Papers by Keyword: Nanodiamond

Abstract: Operation of elastomeric materials in the extreme climatic conditions of the North is a complex and expensive, since not always existing materials can provide the required level of low-temperature characteristics (down to-60 ° C). This leads to failure of machines and mechanisms, equipment downtime, additional costs for repair or replacement of rubber parts. The need for such materials is continuously growing due to the intensive development of the northern territories, the need to develop new mineral deposits and development of offshore hydrocarbon production.
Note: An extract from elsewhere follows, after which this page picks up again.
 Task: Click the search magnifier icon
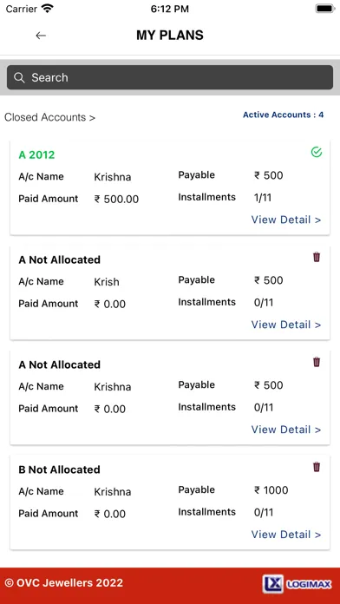[x=19, y=77]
Propylene oxide rubber (T_g = -73 °С) and epichlorohydrin rubber Hydrin T6000 (T_g = -60 °С) have unique frost resistance, but there is a need to improve aggressive media resistance, wear resistance and relaxation properties (the ability to restore its shape after relieving the load). For the modification of rubbers, additives of both organic and inorganic nature were chosen: ultrafine polytetrafluoroethylene, single-walled and multi-walled carbon nanotubes, nanodiamond-containing carbon charge obtained by detonation synthesis, shungite, natural zeolites and bentonite clays. The operating properties of rubber were studied in accordance with standard methods. The structure of the obtained materials was studied by means of DSC, XRD, electron and atomic force microscopy. All developed materials are recommended for use in various industries (oil and gas, road, rail) in the Arctic regions with extreme climatic conditions.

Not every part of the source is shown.